-------- Extracted material

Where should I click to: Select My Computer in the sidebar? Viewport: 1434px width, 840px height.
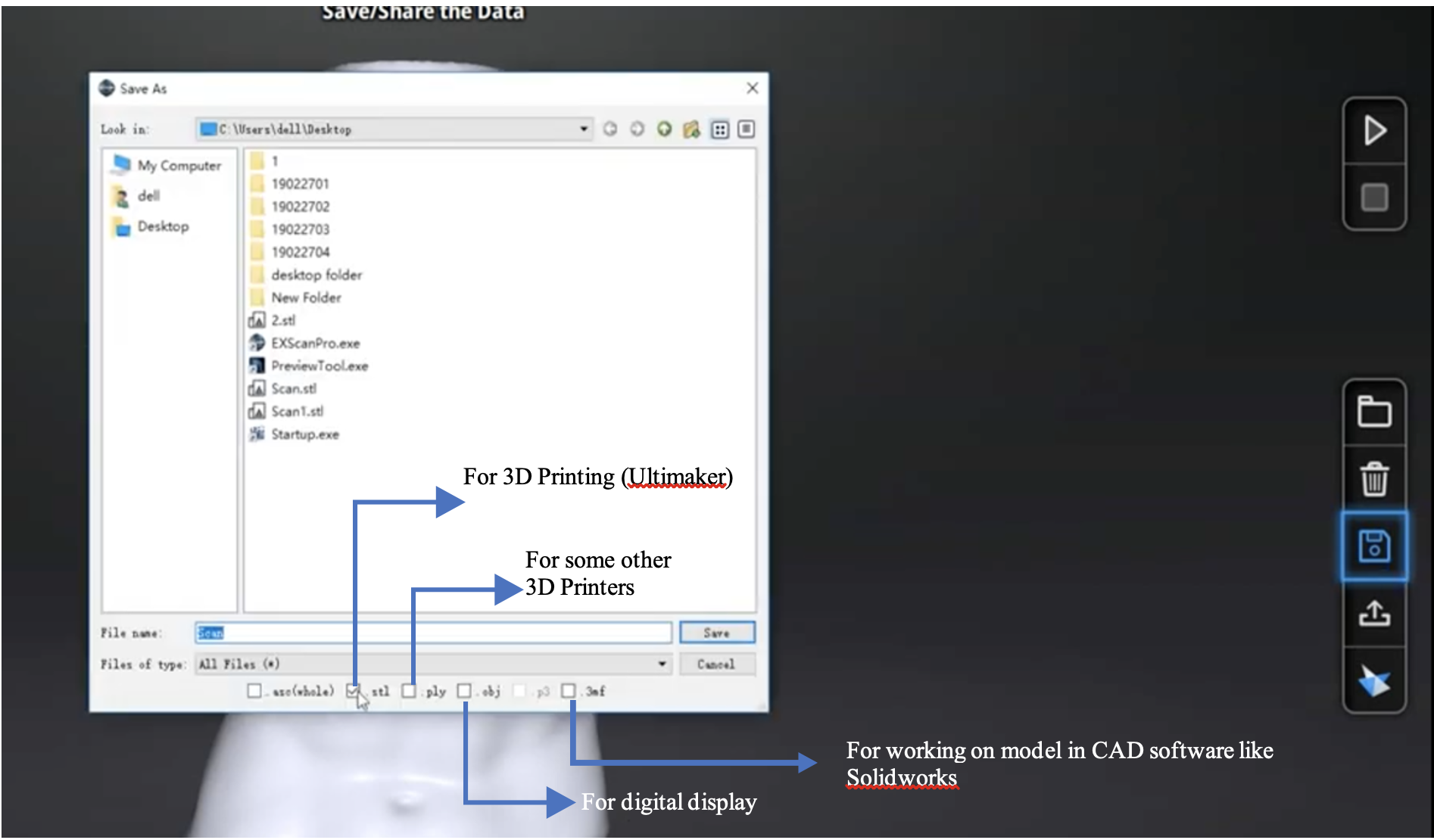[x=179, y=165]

----------------
-------- Extracted material

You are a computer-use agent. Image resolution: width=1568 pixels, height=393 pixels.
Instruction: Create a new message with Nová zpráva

----------------
-------- Extracted material

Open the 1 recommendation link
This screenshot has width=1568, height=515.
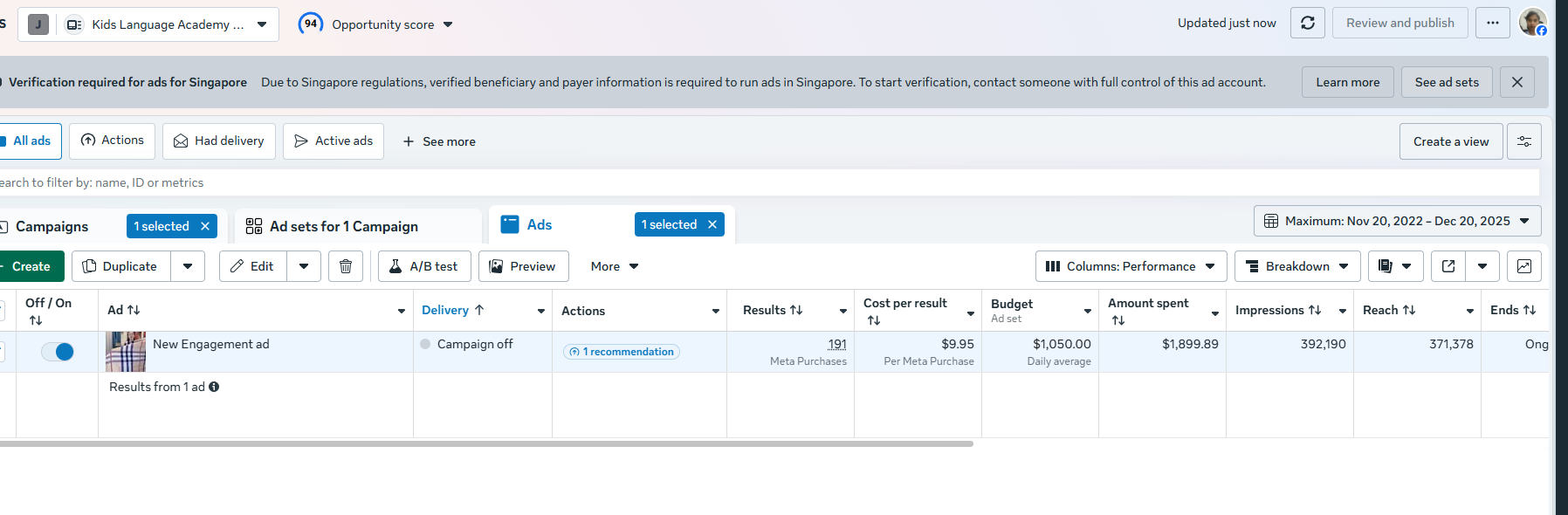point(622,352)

----------------

◆ Action item ◆
Precisely the lines between those holding "You are a computer-use" and "Instruction: Create a", inclusive, are to be reproduced from the listing above, with nothing added.

◆ Finished exercise ◆
You are a computer-use agent. Image resolution: width=1568 pixels, height=393 pixels.
Instruction: Create a new message with Nová zpráva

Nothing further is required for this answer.